Word and element location records

┄┄┄┄┄┄

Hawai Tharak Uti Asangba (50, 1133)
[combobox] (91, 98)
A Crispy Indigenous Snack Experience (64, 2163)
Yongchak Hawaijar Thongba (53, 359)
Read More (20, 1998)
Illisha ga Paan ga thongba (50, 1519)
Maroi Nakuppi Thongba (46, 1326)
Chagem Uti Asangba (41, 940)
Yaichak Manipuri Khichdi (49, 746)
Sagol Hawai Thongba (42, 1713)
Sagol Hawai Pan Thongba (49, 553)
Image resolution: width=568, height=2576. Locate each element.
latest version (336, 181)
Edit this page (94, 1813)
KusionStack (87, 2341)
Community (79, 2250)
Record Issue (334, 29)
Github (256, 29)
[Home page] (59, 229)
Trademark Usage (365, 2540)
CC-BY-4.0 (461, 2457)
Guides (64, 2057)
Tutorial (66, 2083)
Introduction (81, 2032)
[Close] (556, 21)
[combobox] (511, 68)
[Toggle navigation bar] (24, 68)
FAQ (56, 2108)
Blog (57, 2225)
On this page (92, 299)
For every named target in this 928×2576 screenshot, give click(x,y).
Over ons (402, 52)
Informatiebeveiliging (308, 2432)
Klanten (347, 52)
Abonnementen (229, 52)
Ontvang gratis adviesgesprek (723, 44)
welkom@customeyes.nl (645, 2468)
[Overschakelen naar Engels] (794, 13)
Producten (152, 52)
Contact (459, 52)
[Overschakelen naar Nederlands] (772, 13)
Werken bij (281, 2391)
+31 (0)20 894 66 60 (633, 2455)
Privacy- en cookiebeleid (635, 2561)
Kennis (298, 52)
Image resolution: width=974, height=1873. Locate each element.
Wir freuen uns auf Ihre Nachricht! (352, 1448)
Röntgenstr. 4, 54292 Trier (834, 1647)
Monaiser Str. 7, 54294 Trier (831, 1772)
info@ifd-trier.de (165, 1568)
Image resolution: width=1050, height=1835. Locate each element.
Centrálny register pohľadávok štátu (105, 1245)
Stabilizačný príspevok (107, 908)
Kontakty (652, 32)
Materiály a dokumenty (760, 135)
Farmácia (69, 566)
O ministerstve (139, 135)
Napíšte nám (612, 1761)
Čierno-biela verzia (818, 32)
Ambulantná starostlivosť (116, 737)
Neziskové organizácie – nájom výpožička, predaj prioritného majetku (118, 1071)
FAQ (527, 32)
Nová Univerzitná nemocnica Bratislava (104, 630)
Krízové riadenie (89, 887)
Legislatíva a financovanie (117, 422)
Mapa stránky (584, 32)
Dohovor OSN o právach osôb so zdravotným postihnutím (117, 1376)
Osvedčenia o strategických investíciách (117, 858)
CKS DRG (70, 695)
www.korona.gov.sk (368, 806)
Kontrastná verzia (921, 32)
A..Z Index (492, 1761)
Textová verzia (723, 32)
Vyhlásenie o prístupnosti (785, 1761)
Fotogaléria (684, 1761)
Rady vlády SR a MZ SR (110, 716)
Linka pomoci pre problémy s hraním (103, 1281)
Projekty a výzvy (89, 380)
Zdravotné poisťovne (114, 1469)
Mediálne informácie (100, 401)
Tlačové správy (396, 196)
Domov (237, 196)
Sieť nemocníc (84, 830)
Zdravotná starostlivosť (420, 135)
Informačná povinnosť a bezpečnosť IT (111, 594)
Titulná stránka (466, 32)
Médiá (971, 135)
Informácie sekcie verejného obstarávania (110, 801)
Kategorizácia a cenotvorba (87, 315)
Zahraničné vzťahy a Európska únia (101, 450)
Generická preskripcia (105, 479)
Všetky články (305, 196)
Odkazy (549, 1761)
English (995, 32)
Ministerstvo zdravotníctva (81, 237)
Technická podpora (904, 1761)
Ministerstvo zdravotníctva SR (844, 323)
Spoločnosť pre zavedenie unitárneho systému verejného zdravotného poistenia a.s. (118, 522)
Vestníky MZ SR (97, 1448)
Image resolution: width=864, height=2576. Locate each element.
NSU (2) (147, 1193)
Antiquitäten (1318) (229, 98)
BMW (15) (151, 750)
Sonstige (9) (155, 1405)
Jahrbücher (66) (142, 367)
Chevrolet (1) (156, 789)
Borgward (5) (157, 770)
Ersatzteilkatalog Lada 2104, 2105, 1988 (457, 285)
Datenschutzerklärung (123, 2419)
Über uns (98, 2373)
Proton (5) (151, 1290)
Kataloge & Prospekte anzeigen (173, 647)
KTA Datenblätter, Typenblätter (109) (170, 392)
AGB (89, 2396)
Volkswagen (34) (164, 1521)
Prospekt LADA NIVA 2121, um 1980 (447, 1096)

┄┄┄┄┄┄

▶ STATED GOAL
Reproduce the listing above word for word, keeping every line.

▶ FULL RESPONSE
Hawai Tharak Uti Asangba (50, 1133)
[combobox] (91, 98)
A Crispy Indigenous Snack Experience (64, 2163)
Yongchak Hawaijar Thongba (53, 359)
Read More (20, 1998)
Illisha ga Paan ga thongba (50, 1519)
Maroi Nakuppi Thongba (46, 1326)
Chagem Uti Asangba (41, 940)
Yaichak Manipuri Khichdi (49, 746)
Sagol Hawai Thongba (42, 1713)
Sagol Hawai Pan Thongba (49, 553)
Image resolution: width=568, height=2576. Locate each element.
latest version (336, 181)
Edit this page (94, 1813)
KusionStack (87, 2341)
Community (79, 2250)
Record Issue (334, 29)
Github (256, 29)
[Home page] (59, 229)
Trademark Usage (365, 2540)
CC-BY-4.0 (461, 2457)
Guides (64, 2057)
Tutorial (66, 2083)
Introduction (81, 2032)
[Close] (556, 21)
[combobox] (511, 68)
[Toggle navigation bar] (24, 68)
FAQ (56, 2108)
Blog (57, 2225)
On this page (92, 299)
For every named target in this 928×2576 screenshot, give click(x,y).
Over ons (402, 52)
Informatiebeveiliging (308, 2432)
Klanten (347, 52)
Abonnementen (229, 52)
Ontvang gratis adviesgesprek (723, 44)
welkom@customeyes.nl (645, 2468)
[Overschakelen naar Engels] (794, 13)
Producten (152, 52)
Contact (459, 52)
[Overschakelen naar Nederlands] (772, 13)
Werken bij (281, 2391)
+31 (0)20 894 66 60 (633, 2455)
Privacy- en cookiebeleid (635, 2561)
Kennis (298, 52)
Image resolution: width=974, height=1873. Locate each element.
Wir freuen uns auf Ihre Nachricht! (352, 1448)
Röntgenstr. 4, 54292 Trier (834, 1647)
Monaiser Str. 7, 54294 Trier (831, 1772)
info@ifd-trier.de (165, 1568)
Image resolution: width=1050, height=1835. Locate each element.
Centrálny register pohľadávok štátu (105, 1245)
Stabilizačný príspevok (107, 908)
Kontakty (652, 32)
Materiály a dokumenty (760, 135)
Farmácia (69, 566)
O ministerstve (139, 135)
Napíšte nám (612, 1761)
Čierno-biela verzia (818, 32)
Ambulantná starostlivosť (116, 737)
Neziskové organizácie – nájom výpožička, predaj prioritného majetku (118, 1071)
FAQ (527, 32)
Nová Univerzitná nemocnica Bratislava (104, 630)
Krízové riadenie (89, 887)
Legislatíva a financovanie (117, 422)
Mapa stránky (584, 32)
Dohovor OSN o právach osôb so zdravotným postihnutím (117, 1376)
Osvedčenia o strategických investíciách (117, 858)
CKS DRG (70, 695)
www.korona.gov.sk (368, 806)
Kontrastná verzia (921, 32)
A..Z Index (492, 1761)
Textová verzia (723, 32)
Vyhlásenie o prístupnosti (785, 1761)
Fotogaléria (684, 1761)
Rady vlády SR a MZ SR (110, 716)
Linka pomoci pre problémy s hraním (103, 1281)
Projekty a výzvy (89, 380)
Zdravotné poisťovne (114, 1469)
Mediálne informácie (100, 401)
Tlačové správy (396, 196)
Domov (237, 196)
Sieť nemocníc (84, 830)
Zdravotná starostlivosť (420, 135)
Informačná povinnosť a bezpečnosť IT (111, 594)
Titulná stránka (466, 32)
Médiá (971, 135)
Informácie sekcie verejného obstarávania (110, 801)
Kategorizácia a cenotvorba (87, 315)
Zahraničné vzťahy a Európska únia (101, 450)
Generická preskripcia (105, 479)
Všetky články (305, 196)
Odkazy (549, 1761)
English (995, 32)
Ministerstvo zdravotníctva (81, 237)
Technická podpora (904, 1761)
Ministerstvo zdravotníctva SR (844, 323)
Spoločnosť pre zavedenie unitárneho systému verejného zdravotného poistenia a.s. (118, 522)
Vestníky MZ SR (97, 1448)
Image resolution: width=864, height=2576. Locate each element.
NSU (2) (147, 1193)
Antiquitäten (1318) (229, 98)
BMW (15) (151, 750)
Sonstige (9) (155, 1405)
Jahrbücher (66) (142, 367)
Chevrolet (1) (156, 789)
Borgward (5) (157, 770)
Ersatzteilkatalog Lada 2104, 2105, 1988 (457, 285)
Datenschutzerklärung (123, 2419)
Über uns (98, 2373)
Proton (5) (151, 1290)
Kataloge & Prospekte anzeigen (173, 647)
KTA Datenblätter, Typenblätter (109) (170, 392)
AGB (89, 2396)
Volkswagen (34) (164, 1521)
Prospekt LADA NIVA 2121, um 1980 (447, 1096)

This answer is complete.